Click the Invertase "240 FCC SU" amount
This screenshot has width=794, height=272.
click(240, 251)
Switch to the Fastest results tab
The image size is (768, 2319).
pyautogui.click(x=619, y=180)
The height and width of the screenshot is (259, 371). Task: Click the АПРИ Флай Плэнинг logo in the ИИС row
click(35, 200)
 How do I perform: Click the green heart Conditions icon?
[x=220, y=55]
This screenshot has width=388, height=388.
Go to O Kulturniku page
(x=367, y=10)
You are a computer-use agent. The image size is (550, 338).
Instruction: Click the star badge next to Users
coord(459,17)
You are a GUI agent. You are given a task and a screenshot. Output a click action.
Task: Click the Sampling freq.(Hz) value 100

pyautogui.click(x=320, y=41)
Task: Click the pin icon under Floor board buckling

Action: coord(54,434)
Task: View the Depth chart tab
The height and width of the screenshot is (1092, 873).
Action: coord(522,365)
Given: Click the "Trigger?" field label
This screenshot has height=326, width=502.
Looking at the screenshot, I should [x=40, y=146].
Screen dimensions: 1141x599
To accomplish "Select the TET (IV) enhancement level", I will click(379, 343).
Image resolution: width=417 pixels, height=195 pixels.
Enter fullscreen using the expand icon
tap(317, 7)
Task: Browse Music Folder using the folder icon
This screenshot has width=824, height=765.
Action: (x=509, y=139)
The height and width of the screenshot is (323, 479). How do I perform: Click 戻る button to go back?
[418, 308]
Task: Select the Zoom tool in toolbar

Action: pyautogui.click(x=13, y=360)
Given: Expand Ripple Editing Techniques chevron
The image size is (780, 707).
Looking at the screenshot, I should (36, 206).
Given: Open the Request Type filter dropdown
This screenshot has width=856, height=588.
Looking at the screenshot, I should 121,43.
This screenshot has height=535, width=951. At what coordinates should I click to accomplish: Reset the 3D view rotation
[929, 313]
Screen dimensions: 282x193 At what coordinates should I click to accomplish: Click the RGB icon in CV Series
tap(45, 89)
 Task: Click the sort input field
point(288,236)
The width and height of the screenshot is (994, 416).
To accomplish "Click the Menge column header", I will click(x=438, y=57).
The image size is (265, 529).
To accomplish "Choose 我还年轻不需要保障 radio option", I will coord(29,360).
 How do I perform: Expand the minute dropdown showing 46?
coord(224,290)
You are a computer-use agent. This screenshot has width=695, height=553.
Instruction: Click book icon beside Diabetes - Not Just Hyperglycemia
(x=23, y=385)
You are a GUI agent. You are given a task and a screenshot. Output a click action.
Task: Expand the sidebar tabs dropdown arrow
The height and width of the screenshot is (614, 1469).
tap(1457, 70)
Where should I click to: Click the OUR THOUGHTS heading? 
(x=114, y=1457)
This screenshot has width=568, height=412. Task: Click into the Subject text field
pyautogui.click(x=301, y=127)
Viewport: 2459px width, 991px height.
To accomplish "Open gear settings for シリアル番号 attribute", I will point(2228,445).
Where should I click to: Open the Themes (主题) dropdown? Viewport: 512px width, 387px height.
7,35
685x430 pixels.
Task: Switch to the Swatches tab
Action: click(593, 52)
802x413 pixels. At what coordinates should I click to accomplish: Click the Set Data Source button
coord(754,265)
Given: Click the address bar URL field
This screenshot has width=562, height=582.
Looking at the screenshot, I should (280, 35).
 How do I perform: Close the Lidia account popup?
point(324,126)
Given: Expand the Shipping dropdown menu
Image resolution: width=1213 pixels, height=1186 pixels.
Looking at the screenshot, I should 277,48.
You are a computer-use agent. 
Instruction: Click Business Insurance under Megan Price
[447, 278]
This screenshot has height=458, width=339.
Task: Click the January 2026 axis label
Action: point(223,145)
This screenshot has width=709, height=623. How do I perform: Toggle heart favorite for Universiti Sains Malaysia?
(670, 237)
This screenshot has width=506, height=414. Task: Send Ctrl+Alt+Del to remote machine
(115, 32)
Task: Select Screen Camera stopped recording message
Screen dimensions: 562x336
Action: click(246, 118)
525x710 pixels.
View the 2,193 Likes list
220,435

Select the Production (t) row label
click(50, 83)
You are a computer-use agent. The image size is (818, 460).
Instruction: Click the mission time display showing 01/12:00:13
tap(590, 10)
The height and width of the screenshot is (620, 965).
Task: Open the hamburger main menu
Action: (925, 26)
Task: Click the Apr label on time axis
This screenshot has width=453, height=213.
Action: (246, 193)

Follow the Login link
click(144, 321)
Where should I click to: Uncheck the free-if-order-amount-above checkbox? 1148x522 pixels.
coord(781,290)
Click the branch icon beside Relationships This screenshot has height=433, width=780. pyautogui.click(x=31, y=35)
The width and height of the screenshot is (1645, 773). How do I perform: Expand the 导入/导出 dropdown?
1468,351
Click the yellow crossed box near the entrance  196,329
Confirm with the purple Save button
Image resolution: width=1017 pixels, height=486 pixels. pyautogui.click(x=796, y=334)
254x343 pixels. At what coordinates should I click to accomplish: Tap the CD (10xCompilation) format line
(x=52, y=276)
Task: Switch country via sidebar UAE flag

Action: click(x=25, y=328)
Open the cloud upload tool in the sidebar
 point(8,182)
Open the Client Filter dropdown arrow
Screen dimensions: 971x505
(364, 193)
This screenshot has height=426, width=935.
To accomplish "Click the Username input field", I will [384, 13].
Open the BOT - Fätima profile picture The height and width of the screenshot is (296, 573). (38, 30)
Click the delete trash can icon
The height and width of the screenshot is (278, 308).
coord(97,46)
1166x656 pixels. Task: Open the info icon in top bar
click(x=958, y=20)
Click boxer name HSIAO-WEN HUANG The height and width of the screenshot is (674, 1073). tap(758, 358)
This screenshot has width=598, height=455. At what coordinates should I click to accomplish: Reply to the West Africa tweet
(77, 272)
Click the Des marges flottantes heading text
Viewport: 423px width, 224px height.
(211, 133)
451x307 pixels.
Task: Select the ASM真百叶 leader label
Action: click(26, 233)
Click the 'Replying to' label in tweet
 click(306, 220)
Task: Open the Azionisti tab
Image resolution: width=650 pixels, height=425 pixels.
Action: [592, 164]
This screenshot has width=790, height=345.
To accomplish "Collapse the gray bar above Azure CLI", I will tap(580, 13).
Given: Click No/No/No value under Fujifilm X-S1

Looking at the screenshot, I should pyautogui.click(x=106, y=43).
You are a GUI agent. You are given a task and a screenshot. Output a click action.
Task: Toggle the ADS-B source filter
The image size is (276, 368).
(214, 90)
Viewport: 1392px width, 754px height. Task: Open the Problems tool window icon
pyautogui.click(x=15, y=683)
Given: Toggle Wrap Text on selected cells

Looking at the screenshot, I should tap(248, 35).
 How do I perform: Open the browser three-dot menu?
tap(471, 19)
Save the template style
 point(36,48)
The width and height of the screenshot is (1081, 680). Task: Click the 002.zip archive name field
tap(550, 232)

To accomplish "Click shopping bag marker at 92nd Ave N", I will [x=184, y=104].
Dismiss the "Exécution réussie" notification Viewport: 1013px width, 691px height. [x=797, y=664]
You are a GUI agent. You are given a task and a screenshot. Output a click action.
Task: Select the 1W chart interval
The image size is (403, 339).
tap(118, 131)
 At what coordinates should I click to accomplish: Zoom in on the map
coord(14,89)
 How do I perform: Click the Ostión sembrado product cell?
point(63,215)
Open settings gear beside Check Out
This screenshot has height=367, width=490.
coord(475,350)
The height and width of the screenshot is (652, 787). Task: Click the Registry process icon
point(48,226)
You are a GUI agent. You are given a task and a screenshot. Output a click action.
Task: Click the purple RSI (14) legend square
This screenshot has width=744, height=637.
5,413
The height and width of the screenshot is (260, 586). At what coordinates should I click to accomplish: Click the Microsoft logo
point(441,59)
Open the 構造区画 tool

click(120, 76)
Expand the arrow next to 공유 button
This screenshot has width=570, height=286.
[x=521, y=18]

**TASK ITEM**
Print each entry exactly as it appears above.

**SOLUTION**
Click the Invertase "240 FCC SU" amount
This screenshot has width=794, height=272.
click(240, 251)
Switch to the Fastest results tab
The image size is (768, 2319).
pyautogui.click(x=619, y=180)
The height and width of the screenshot is (259, 371). Task: Click the АПРИ Флай Плэнинг logo in the ИИС row
click(35, 200)
 How do I perform: Click the green heart Conditions icon?
[x=220, y=55]
This screenshot has width=388, height=388.
Go to O Kulturniku page
(x=367, y=10)
You are a computer-use agent. The image size is (550, 338).
Instruction: Click the star badge next to Users
coord(459,17)
You are a GUI agent. You are given a task and a screenshot. Output a click action.
Task: Click the Sampling freq.(Hz) value 100

pyautogui.click(x=320, y=41)
Task: Click the pin icon under Floor board buckling

Action: coord(54,434)
Task: View the Depth chart tab
The height and width of the screenshot is (1092, 873).
Action: coord(522,365)
Given: Click the "Trigger?" field label
This screenshot has height=326, width=502.
Looking at the screenshot, I should [x=40, y=146].
Screen dimensions: 1141x599
To accomplish "Select the TET (IV) enhancement level", I will click(379, 343).
Image resolution: width=417 pixels, height=195 pixels.
Enter fullscreen using the expand icon
tap(317, 7)
Task: Browse Music Folder using the folder icon
This screenshot has width=824, height=765.
Action: (x=509, y=139)
The height and width of the screenshot is (323, 479). How do I perform: Click 戻る button to go back?
[418, 308]
Task: Select the Zoom tool in toolbar

Action: pyautogui.click(x=13, y=360)
Given: Expand Ripple Editing Techniques chevron
The image size is (780, 707).
Looking at the screenshot, I should (36, 206).
Given: Open the Request Type filter dropdown
This screenshot has width=856, height=588.
Looking at the screenshot, I should 121,43.
This screenshot has height=535, width=951. At what coordinates should I click to accomplish: Reset the 3D view rotation
[929, 313]
Screen dimensions: 282x193 At what coordinates should I click to accomplish: Click the RGB icon in CV Series
tap(45, 89)
 Task: Click the sort input field
point(288,236)
The width and height of the screenshot is (994, 416).
To accomplish "Click the Menge column header", I will click(x=438, y=57).
The image size is (265, 529).
To accomplish "Choose 我还年轻不需要保障 radio option", I will coord(29,360).
 How do I perform: Expand the minute dropdown showing 46?
coord(224,290)
You are a computer-use agent. This screenshot has width=695, height=553.
Instruction: Click book icon beside Diabetes - Not Just Hyperglycemia
(x=23, y=385)
You are a GUI agent. You are given a task and a screenshot. Output a click action.
Task: Expand the sidebar tabs dropdown arrow
The height and width of the screenshot is (614, 1469).
tap(1457, 70)
Where should I click to: Click the OUR THOUGHTS heading? 
(x=114, y=1457)
This screenshot has width=568, height=412. Task: Click into the Subject text field
pyautogui.click(x=301, y=127)
Viewport: 2459px width, 991px height.
To accomplish "Open gear settings for シリアル番号 attribute", I will point(2228,445).
Where should I click to: Open the Themes (主题) dropdown? Viewport: 512px width, 387px height.
7,35
685x430 pixels.
Task: Switch to the Swatches tab
Action: click(593, 52)
802x413 pixels. At what coordinates should I click to accomplish: Click the Set Data Source button
coord(754,265)
Given: Click the address bar URL field
This screenshot has width=562, height=582.
Looking at the screenshot, I should (280, 35).
 How do I perform: Close the Lidia account popup?
point(324,126)
Given: Expand the Shipping dropdown menu
Image resolution: width=1213 pixels, height=1186 pixels.
Looking at the screenshot, I should 277,48.
You are a computer-use agent. 
Instruction: Click Business Insurance under Megan Price
[447, 278]
This screenshot has height=458, width=339.
Task: Click the January 2026 axis label
Action: point(223,145)
This screenshot has width=709, height=623. How do I perform: Toggle heart favorite for Universiti Sains Malaysia?
(670, 237)
This screenshot has width=506, height=414. Task: Send Ctrl+Alt+Del to remote machine
(115, 32)
Task: Select Screen Camera stopped recording message
Screen dimensions: 562x336
Action: click(246, 118)
525x710 pixels.
View the 2,193 Likes list
220,435

Select the Production (t) row label
click(50, 83)
You are a computer-use agent. The image size is (818, 460).
Instruction: Click the mission time display showing 01/12:00:13
tap(590, 10)
The height and width of the screenshot is (620, 965).
Task: Open the hamburger main menu
Action: (925, 26)
Task: Click the Apr label on time axis
This screenshot has width=453, height=213.
Action: (246, 193)

Follow the Login link
click(144, 321)
Where should I click to: Uncheck the free-if-order-amount-above checkbox? 1148x522 pixels.
coord(781,290)
Click the branch icon beside Relationships This screenshot has height=433, width=780. pyautogui.click(x=31, y=35)
The width and height of the screenshot is (1645, 773). How do I perform: Expand the 导入/导出 dropdown?
1468,351
Click the yellow crossed box near the entrance  196,329
Confirm with the purple Save button
Image resolution: width=1017 pixels, height=486 pixels. pyautogui.click(x=796, y=334)
254x343 pixels. At what coordinates should I click to accomplish: Tap the CD (10xCompilation) format line
(x=52, y=276)
Task: Switch country via sidebar UAE flag

Action: click(x=25, y=328)
Open the cloud upload tool in the sidebar
 point(8,182)
Open the Client Filter dropdown arrow
Screen dimensions: 971x505
(364, 193)
This screenshot has height=426, width=935.
To accomplish "Click the Username input field", I will [384, 13].
Open the BOT - Fätima profile picture The height and width of the screenshot is (296, 573). (38, 30)
Click the delete trash can icon
The height and width of the screenshot is (278, 308).
coord(97,46)
1166x656 pixels. Task: Open the info icon in top bar
click(x=958, y=20)
Click boxer name HSIAO-WEN HUANG The height and width of the screenshot is (674, 1073). tap(758, 358)
This screenshot has width=598, height=455. At what coordinates should I click to accomplish: Reply to the West Africa tweet
(77, 272)
Click the Des marges flottantes heading text
Viewport: 423px width, 224px height.
(211, 133)
451x307 pixels.
Task: Select the ASM真百叶 leader label
Action: click(26, 233)
Click the 'Replying to' label in tweet
 click(306, 220)
Task: Open the Azionisti tab
Image resolution: width=650 pixels, height=425 pixels.
Action: [592, 164]
This screenshot has width=790, height=345.
To accomplish "Collapse the gray bar above Azure CLI", I will tap(580, 13).
Given: Click No/No/No value under Fujifilm X-S1

Looking at the screenshot, I should pyautogui.click(x=106, y=43).
You are a GUI agent. You are given a task and a screenshot. Output a click action.
Task: Toggle the ADS-B source filter
The image size is (276, 368).
(214, 90)
Viewport: 1392px width, 754px height. Task: Open the Problems tool window icon
pyautogui.click(x=15, y=683)
Given: Toggle Wrap Text on selected cells

Looking at the screenshot, I should tap(248, 35).
 How do I perform: Open the browser three-dot menu?
tap(471, 19)
Save the template style
 point(36,48)
The width and height of the screenshot is (1081, 680). Task: Click the 002.zip archive name field
tap(550, 232)

To accomplish "Click shopping bag marker at 92nd Ave N", I will [x=184, y=104].
Dismiss the "Exécution réussie" notification Viewport: 1013px width, 691px height. [x=797, y=664]
You are a GUI agent. You are given a task and a screenshot. Output a click action.
Task: Select the 1W chart interval
The image size is (403, 339).
tap(118, 131)
 At what coordinates should I click to accomplish: Zoom in on the map
coord(14,89)
 How do I perform: Click the Ostión sembrado product cell?
point(63,215)
Open settings gear beside Check Out
This screenshot has height=367, width=490.
coord(475,350)
The height and width of the screenshot is (652, 787). Task: Click the Registry process icon
point(48,226)
You are a GUI agent. You are given a task and a screenshot. Output a click action.
Task: Click the purple RSI (14) legend square
This screenshot has width=744, height=637.
5,413
The height and width of the screenshot is (260, 586). At what coordinates should I click to accomplish: Click the Microsoft logo
point(441,59)
Open the 構造区画 tool

click(120, 76)
Expand the arrow next to 공유 button
This screenshot has width=570, height=286.
[x=521, y=18]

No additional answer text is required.